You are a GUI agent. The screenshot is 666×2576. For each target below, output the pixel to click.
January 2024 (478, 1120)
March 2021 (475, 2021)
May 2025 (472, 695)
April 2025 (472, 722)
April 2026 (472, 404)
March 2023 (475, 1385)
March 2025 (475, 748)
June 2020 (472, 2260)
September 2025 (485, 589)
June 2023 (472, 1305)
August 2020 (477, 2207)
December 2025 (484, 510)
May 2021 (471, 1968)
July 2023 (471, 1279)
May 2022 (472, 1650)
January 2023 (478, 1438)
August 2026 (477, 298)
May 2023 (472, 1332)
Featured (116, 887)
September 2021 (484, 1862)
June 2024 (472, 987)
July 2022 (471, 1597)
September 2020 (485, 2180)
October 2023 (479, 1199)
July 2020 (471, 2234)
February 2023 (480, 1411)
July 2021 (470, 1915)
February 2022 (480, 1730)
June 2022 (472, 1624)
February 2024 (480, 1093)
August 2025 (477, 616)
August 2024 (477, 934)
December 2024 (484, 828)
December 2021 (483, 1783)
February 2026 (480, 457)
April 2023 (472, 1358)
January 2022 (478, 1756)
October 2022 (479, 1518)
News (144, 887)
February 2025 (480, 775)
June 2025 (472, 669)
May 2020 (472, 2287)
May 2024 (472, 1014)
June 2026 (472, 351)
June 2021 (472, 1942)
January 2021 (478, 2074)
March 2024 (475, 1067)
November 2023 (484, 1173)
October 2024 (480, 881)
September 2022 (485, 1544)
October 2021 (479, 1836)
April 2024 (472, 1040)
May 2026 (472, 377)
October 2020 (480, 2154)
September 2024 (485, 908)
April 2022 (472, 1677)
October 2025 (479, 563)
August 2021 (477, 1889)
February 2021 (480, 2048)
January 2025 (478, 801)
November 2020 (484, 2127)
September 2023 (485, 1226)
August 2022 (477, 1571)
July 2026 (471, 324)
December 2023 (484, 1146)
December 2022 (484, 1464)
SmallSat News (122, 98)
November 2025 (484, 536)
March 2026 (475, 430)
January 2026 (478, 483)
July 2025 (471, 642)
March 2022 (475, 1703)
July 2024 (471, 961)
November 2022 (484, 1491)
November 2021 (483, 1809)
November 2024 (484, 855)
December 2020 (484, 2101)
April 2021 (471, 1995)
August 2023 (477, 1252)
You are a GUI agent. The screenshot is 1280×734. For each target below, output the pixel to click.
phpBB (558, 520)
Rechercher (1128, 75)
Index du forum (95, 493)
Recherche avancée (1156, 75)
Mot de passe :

DIRECTIONS -
Please reproduce exactly the lines from the first one of the records above through the line containing "August 2020 (477, 2207)", both included, and nothing else.

PROBLEM SOLUTION -
You are a GUI agent. The screenshot is 666×2576. For each target below, output the pixel to click.
January 2024 (478, 1120)
March 2021 (475, 2021)
May 2025 (472, 695)
April 2025 (472, 722)
April 2026 (472, 404)
March 2023 (475, 1385)
March 2025 (475, 748)
June 2020 (472, 2260)
September 2025 (485, 589)
June 2023 (472, 1305)
August 2020 (477, 2207)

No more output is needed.